681 posts in 971 days


#2 posted 497 days ago

If your going to be thicknessing boards by hand, I would think you would really appreciate a scrub plane. It’s made to remove a lot of material in a hurry. You can do similar operations setting up other planes differently, but it’s always convenient to be able to leave your planes set up and reach for a specific plane for a specific job rather than constantly changing out blades, changing mouth settings and the like.

Try using it for a while, if you don’t end up getting much use out of it, you can always resell. LN’s hold their value pretty well.

-- John

View Tim's profile

Tim

1178 posts in 562 days


#3 posted 497 days ago

It’s a perfectly good tool, and if you learn how to use a scrub plane as part of your process I’m sure it will work for you. The scrub place is part of one of two main methods of stock preparation. As I understand it the scrub plane was a continental Europe thing and in England they used a fore plane instead. I might skip the jack if I had the scrub, at least until you get used to it. Or just stay low on your bidding for the jack. Incidentally, I read the main use of a scrub was to very quickly bring boards down to width rather than ripping a narrow portion with a saw. I’m not sure how much they used it for thicknessing back in the day then or what they used for that.
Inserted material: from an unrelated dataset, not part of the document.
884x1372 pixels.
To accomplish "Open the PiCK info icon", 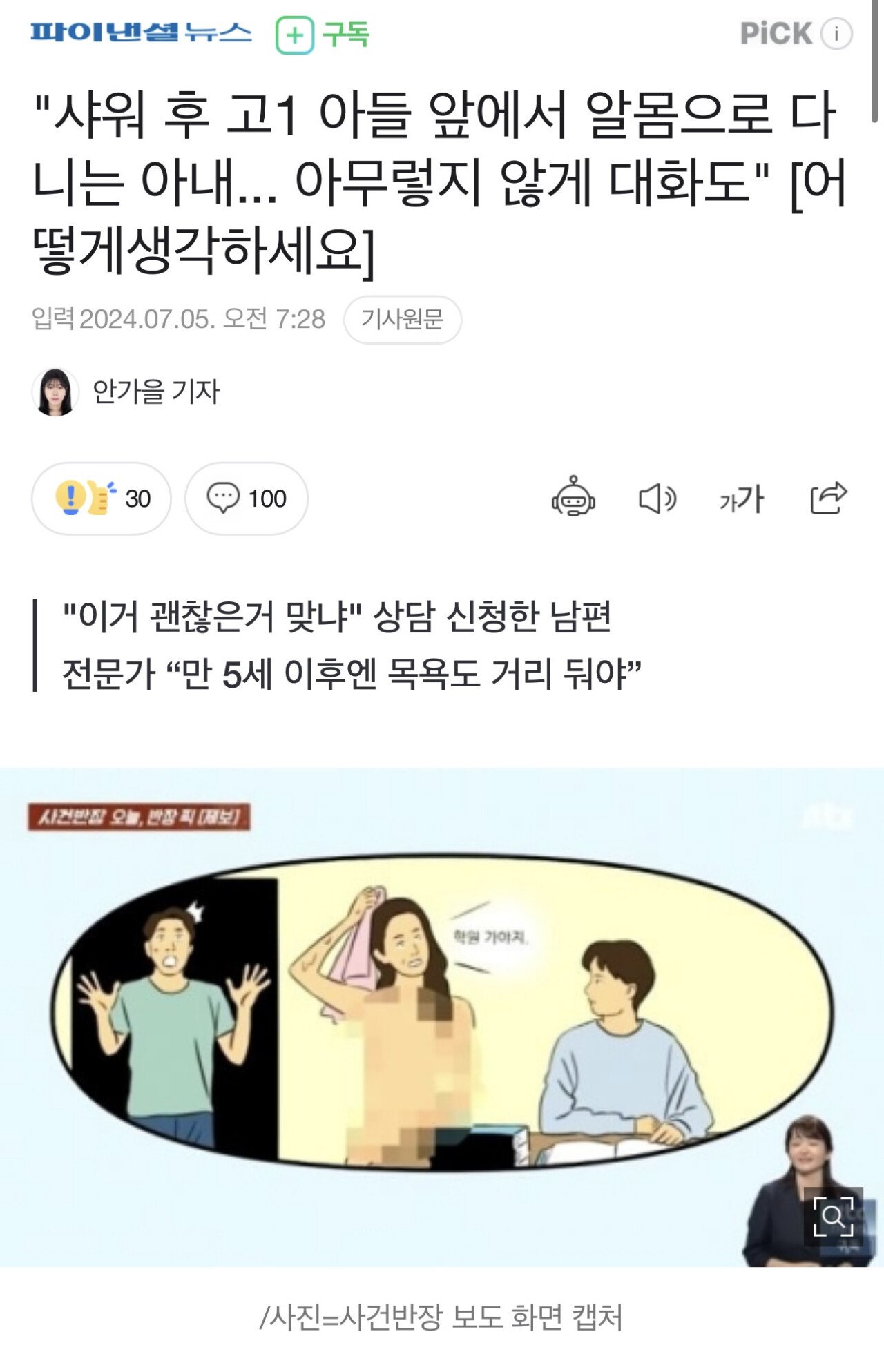I will coord(836,33).
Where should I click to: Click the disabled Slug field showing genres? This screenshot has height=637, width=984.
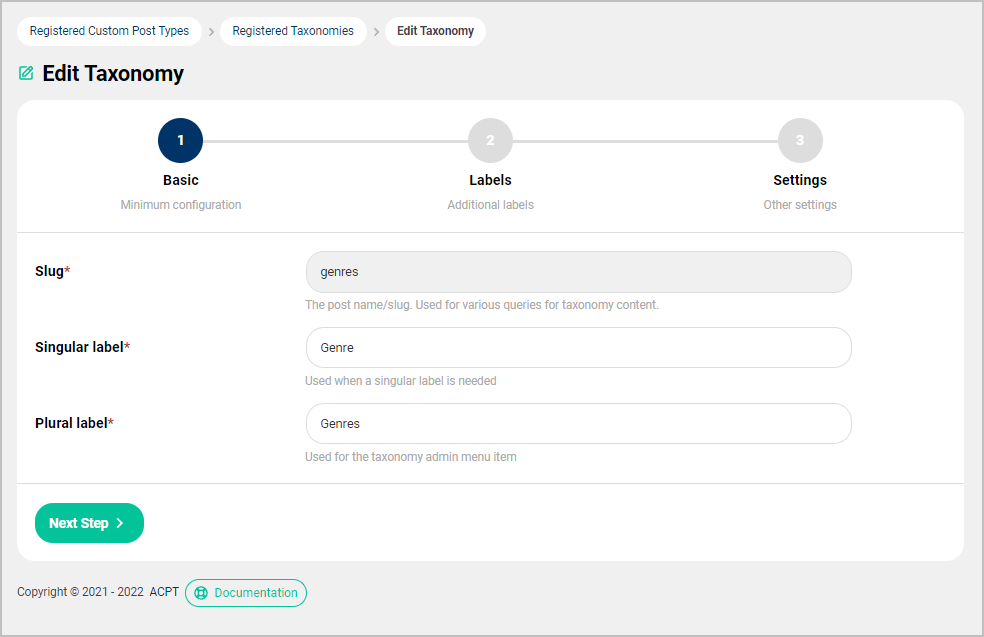[x=578, y=271]
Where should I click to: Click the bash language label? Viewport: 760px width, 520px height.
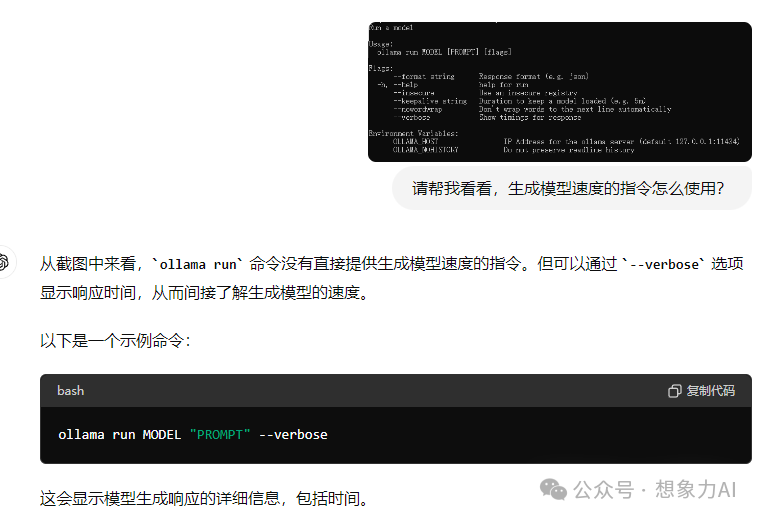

I should also add it doesn’t entirely matter what it was historically used for, it is helpful for thicknessing.

View crank49's profile

crank49

3338 posts in 1572 days


#4 posted 497 days ago

Not for me to say whether you did or did not screw up.

If I bought a tool just because of its brand name and not knowing what it does and how I was going to use it I would say I screwed up, regardless of the price.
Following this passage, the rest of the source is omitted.